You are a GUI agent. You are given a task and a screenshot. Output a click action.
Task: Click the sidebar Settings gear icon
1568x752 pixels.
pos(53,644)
__________
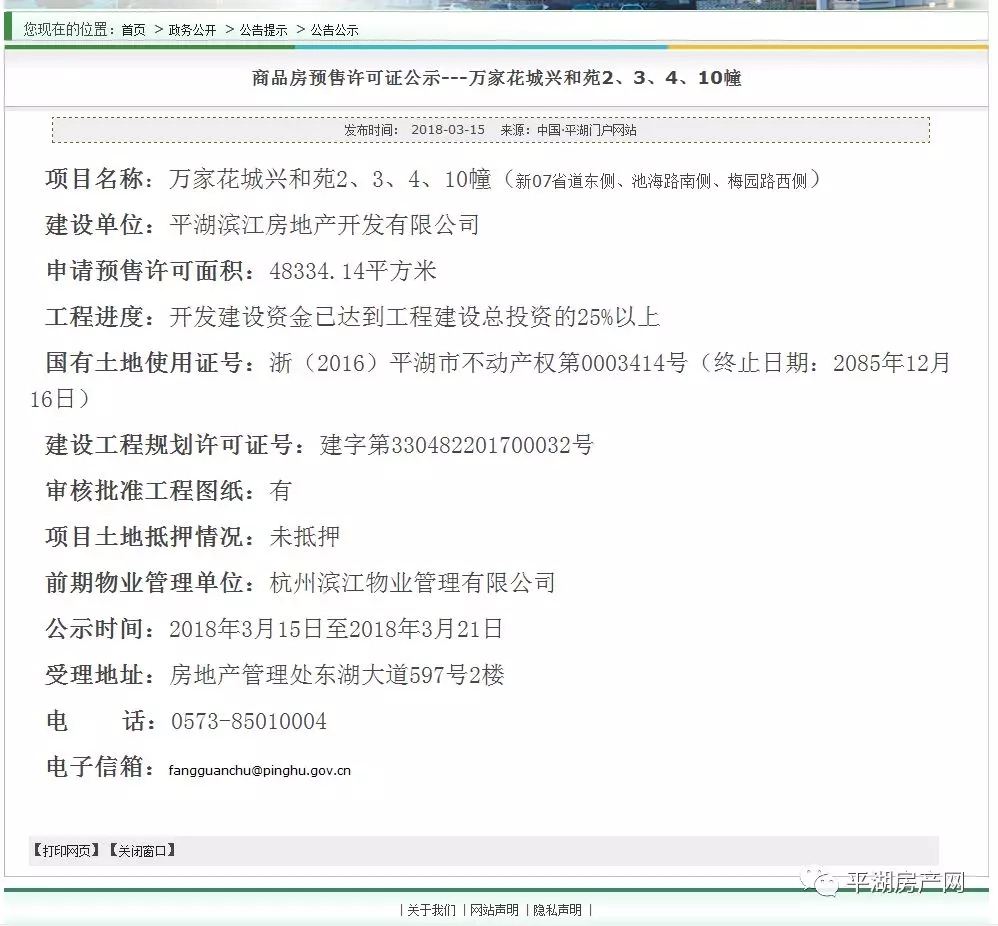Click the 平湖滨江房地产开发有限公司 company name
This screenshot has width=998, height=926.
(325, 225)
__________
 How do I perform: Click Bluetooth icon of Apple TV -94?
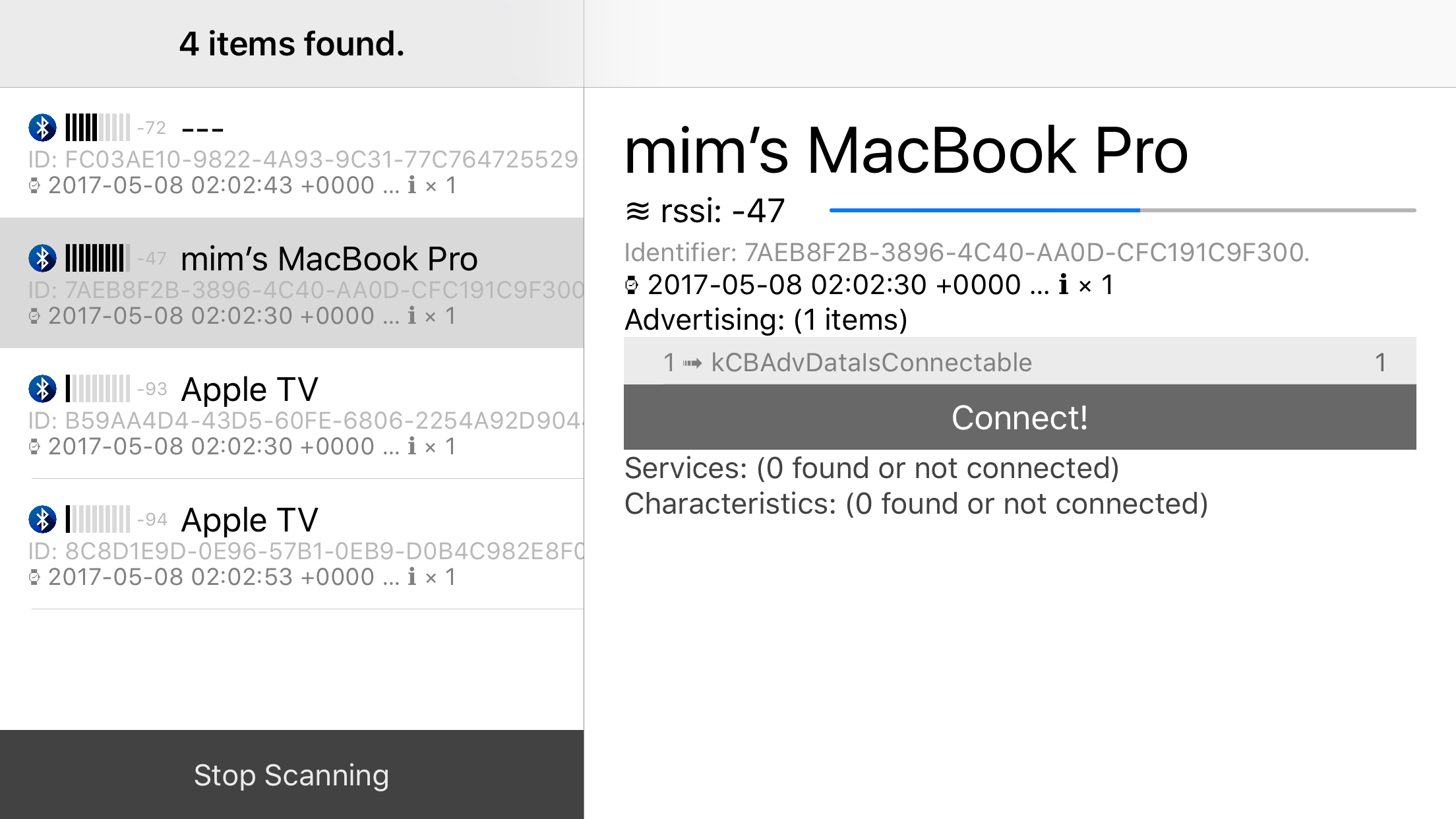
__________
Output the lines starting at the one containing "You are a GUI" and ending at the one containing "pos(53,644)", including both, exactly as they appear.

You are a GUI agent. You are given a task and a screenshot. Output a click action.
Task: Click the sidebar Settings gear icon
1568x752 pixels.
pos(53,644)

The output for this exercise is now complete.